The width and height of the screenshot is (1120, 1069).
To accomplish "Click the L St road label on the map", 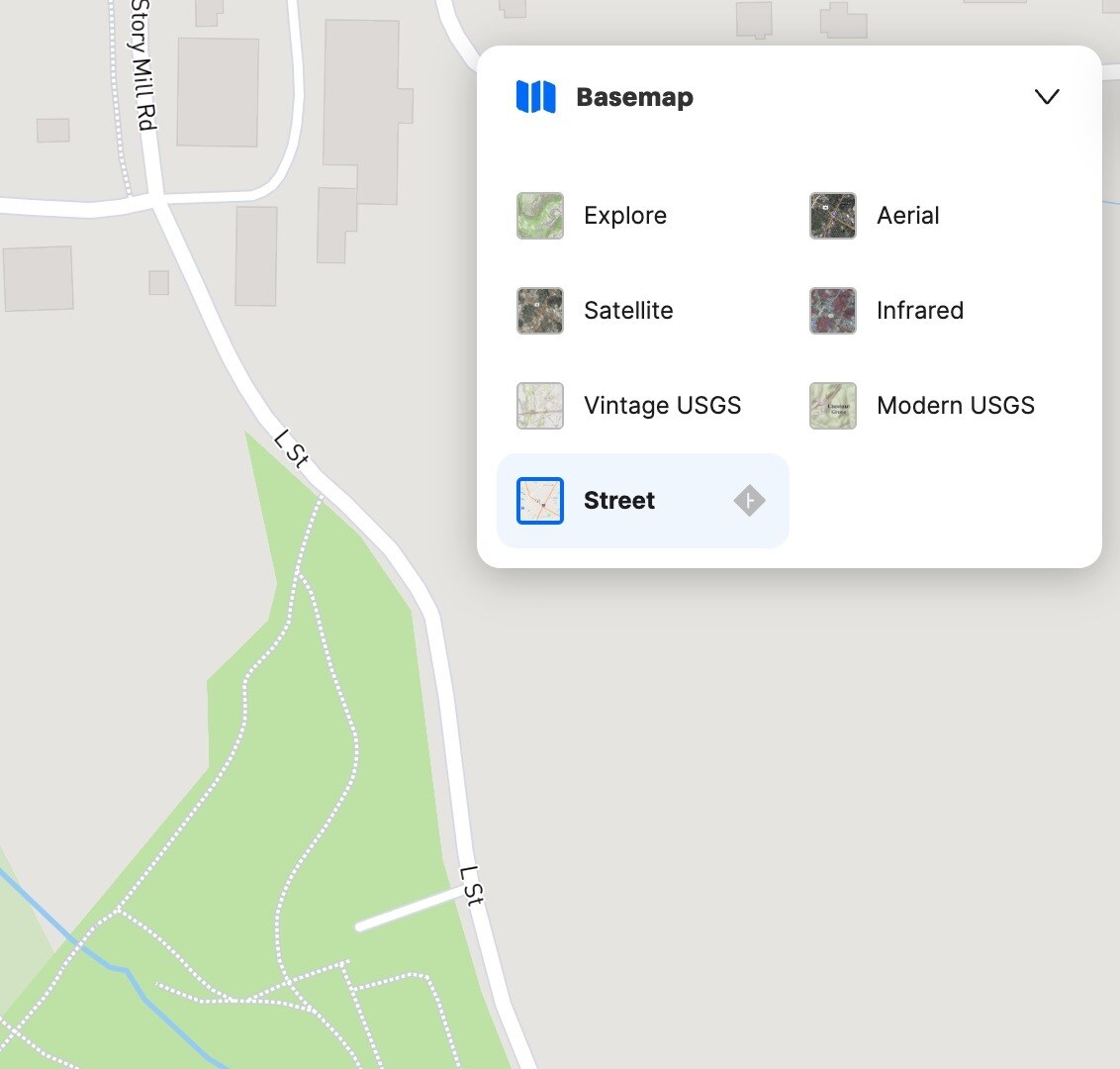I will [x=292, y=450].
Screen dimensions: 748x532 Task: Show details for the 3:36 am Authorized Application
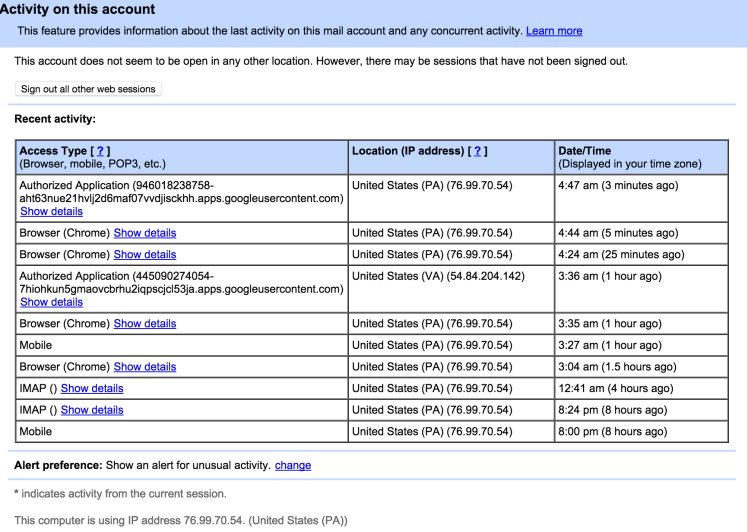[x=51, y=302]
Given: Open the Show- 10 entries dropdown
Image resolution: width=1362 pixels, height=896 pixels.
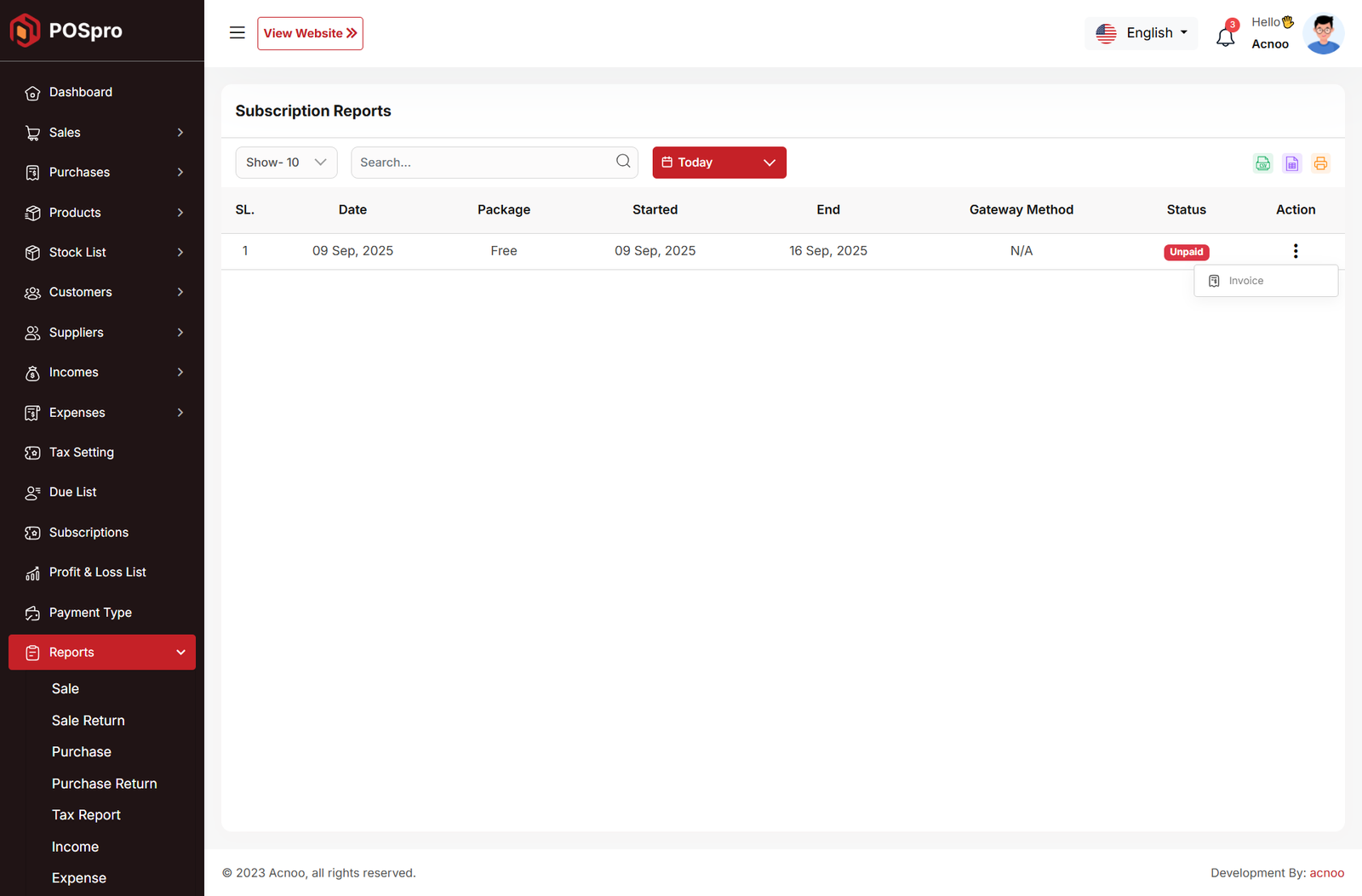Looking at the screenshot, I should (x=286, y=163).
☆ ☆ ☆ ☆
- [EXERCISE PROMPT]:
Your answer must be the lines from the one containing "Image resolution: width=1362" through the last line of the records, copied exactly, with no pictures.

- [YOUR RESPONSE]:
Image resolution: width=1362 pixels, height=896 pixels.
Looking at the screenshot, I should (x=286, y=163).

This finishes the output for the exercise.